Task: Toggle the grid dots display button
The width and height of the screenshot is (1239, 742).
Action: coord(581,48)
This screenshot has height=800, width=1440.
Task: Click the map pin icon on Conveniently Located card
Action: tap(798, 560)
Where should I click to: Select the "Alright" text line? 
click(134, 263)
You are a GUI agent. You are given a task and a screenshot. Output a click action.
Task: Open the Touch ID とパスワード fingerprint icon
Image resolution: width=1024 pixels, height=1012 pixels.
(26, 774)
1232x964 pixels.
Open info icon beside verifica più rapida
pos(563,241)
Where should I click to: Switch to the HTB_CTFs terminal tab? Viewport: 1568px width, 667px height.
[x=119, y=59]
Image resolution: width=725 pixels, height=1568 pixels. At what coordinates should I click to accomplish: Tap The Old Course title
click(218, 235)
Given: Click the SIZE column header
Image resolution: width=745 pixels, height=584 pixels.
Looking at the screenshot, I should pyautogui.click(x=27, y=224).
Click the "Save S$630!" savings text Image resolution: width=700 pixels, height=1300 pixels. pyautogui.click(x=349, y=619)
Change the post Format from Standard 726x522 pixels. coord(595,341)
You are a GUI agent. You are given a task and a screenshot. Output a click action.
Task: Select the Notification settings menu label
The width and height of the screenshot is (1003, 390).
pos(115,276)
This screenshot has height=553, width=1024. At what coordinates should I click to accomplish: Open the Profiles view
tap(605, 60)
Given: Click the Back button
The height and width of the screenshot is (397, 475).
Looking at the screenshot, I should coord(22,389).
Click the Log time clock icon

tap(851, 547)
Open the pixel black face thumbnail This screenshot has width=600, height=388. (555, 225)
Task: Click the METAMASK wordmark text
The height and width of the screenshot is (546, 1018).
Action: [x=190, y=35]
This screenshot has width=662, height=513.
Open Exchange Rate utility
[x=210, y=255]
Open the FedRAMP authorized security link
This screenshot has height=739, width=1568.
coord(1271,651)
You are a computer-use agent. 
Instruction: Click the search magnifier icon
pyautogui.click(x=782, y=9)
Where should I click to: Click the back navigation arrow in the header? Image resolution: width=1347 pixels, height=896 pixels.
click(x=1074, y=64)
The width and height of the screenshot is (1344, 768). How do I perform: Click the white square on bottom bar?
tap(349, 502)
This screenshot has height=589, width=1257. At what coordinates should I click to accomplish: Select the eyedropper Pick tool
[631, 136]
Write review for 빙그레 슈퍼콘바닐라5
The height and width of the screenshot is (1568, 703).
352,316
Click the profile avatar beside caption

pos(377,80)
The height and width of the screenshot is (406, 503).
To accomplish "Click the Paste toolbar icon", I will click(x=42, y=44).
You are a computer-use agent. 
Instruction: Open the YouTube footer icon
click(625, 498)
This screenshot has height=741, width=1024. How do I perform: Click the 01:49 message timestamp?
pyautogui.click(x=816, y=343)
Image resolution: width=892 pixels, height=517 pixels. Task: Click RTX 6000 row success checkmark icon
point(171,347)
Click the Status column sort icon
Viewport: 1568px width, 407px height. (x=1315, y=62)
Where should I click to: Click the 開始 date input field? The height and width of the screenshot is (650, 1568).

*****

# Work instructions
Output all entries again exactly; no line may be altered.

# Response to the task
Task: Toggle the grid dots display button
The width and height of the screenshot is (1239, 742).
Action: coord(581,48)
This screenshot has height=800, width=1440.
Task: Click the map pin icon on Conveniently Located card
Action: tap(798, 560)
Where should I click to: Select the "Alright" text line? 
click(134, 263)
You are a GUI agent. You are given a task and a screenshot. Output a click action.
Task: Open the Touch ID とパスワード fingerprint icon
Image resolution: width=1024 pixels, height=1012 pixels.
(26, 774)
1232x964 pixels.
Open info icon beside verifica più rapida
pos(563,241)
Where should I click to: Switch to the HTB_CTFs terminal tab? Viewport: 1568px width, 667px height.
[x=119, y=59]
Image resolution: width=725 pixels, height=1568 pixels. At what coordinates should I click to accomplish: Tap The Old Course title
click(218, 235)
Given: Click the SIZE column header
Image resolution: width=745 pixels, height=584 pixels.
Looking at the screenshot, I should pyautogui.click(x=27, y=224).
Click the "Save S$630!" savings text Image resolution: width=700 pixels, height=1300 pixels. pyautogui.click(x=349, y=619)
Change the post Format from Standard 726x522 pixels. coord(595,341)
You are a GUI agent. You are given a task and a screenshot. Output a click action.
Task: Select the Notification settings menu label
The width and height of the screenshot is (1003, 390).
pos(115,276)
This screenshot has height=553, width=1024. At what coordinates should I click to accomplish: Open the Profiles view
tap(605, 60)
Given: Click the Back button
The height and width of the screenshot is (397, 475).
Looking at the screenshot, I should coord(22,389).
Click the Log time clock icon

tap(851, 547)
Open the pixel black face thumbnail This screenshot has width=600, height=388. (555, 225)
Task: Click the METAMASK wordmark text
The height and width of the screenshot is (546, 1018).
Action: [x=190, y=35]
This screenshot has width=662, height=513.
Open Exchange Rate utility
[x=210, y=255]
Open the FedRAMP authorized security link
This screenshot has height=739, width=1568.
coord(1271,651)
You are a computer-use agent. 
Instruction: Click the search magnifier icon
pyautogui.click(x=782, y=9)
Where should I click to: Click the back navigation arrow in the header? Image resolution: width=1347 pixels, height=896 pixels.
click(x=1074, y=64)
The width and height of the screenshot is (1344, 768). How do I perform: Click the white square on bottom bar?
tap(349, 502)
This screenshot has height=589, width=1257. At what coordinates should I click to accomplish: Select the eyedropper Pick tool
[631, 136]
Write review for 빙그레 슈퍼콘바닐라5
The height and width of the screenshot is (1568, 703).
352,316
Click the profile avatar beside caption

pos(377,80)
The height and width of the screenshot is (406, 503).
To accomplish "Click the Paste toolbar icon", I will click(x=42, y=44).
You are a computer-use agent. 
Instruction: Open the YouTube footer icon
click(625, 498)
This screenshot has height=741, width=1024. How do I perform: Click the 01:49 message timestamp?
pyautogui.click(x=816, y=343)
Image resolution: width=892 pixels, height=517 pixels. Task: Click RTX 6000 row success checkmark icon
point(171,347)
Click the Status column sort icon
Viewport: 1568px width, 407px height. (x=1315, y=62)
Where should I click to: Click the 開始 date input field? The height and width of the screenshot is (650, 1568).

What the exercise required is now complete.